Page excerpt:
---+---
When starvation deaths rocked Odisha in the early 2000s, the BJD-BJP combine was new to power. Abject poverty in the erstwhile KBK region prompted the then chief minister Naveen Patnaik to launch Rs 1-a-kg rice scheme that helped ameliorate the food security crisis to a large extent.

But a chronic regional disparity lingered, as did the shadow of malnutrition evidenced in poor human development indices in the tribal-dominated districts of Nuapada, Kalahandi, Jajpur and Nabarangpur in subsequent years.

The Mohan Majhi government has a mandate to change the course of development and model of governance. Its food supplies and consumer welfare department is not new to governance.

It can ensure that essential items covered by the public distribution system reach the beneficiaries on time. The department’s minister has acknowledged that the rice quota for the October-December cycle was not availed of on time in the Kandhamal village where the deaths were reported.

The department has been helmed by bureaucrats for a record number of years, but no one has been deemed answerable for the lapses. This must change. The district administration also has a duty to explain the disruption of supply to some remote pockets that remain cut off during the monsoon, exacerbating the food crisis.

The Kandhamal episode is a grim reminder of the socio-economic condition of the tribals, the state’s most vulnerable segment. It’s also a jolt to get out of denial and seek course correction, because mango kernel gruel is not a viable choice.

Timely supply of foodgrains to the poorest should not be the only objective; ensuring access to adequate nutrition must be the overarching goal.
---+---
Data section:
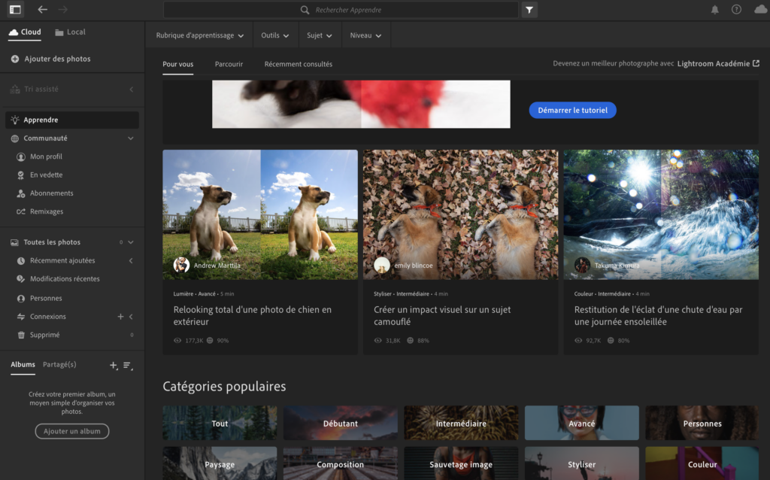Viewport: 770px width, 480px height.
Task: Open the Niveau dropdown
Action: (x=365, y=35)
---+---
Problems to solve:
1 – According to the Odisha editorial, what scheme did Naveen Patnaik launch in response to poverty in the KBK region?
2 – Rewrite the Odisha editorial from "When starvation deaths" up to and including "a large extent.", replacing "Odisha" with "the state".
3 – Decide whether each statement agrees with the Odisha editorial, answering yes or no and quoting the words that settle it.
(a) The rice quota for the October-December cycle was availed of on time in the Kandhamal village.
(b) The food supplies and consumer welfare department has been led by bureaucrats for a record number of years.
(c) Mango kernel gruel is described as a viable choice.
The lines above can be set aside; nothing here depends on them.

Answers to the exercises:
1 – He launched the Rs 1-a-kg rice scheme.

2 –
When starvation deaths rocked the state in the early 2000s, the BJD-BJP combine was new to power. Abject poverty in the erstwhile KBK region prompted the then chief minister Naveen Patnaik to launch Rs 1-a-kg rice scheme that helped ameliorate the food security crisis to a large extent.

3 –
(a) No: "the rice quota for the October-December cycle was not availed of on time in the Kandhamal village"
(b) Yes: "The department has been helmed by bureaucrats for a record number of years"
(c) No: "mango kernel gruel is not a viable choice"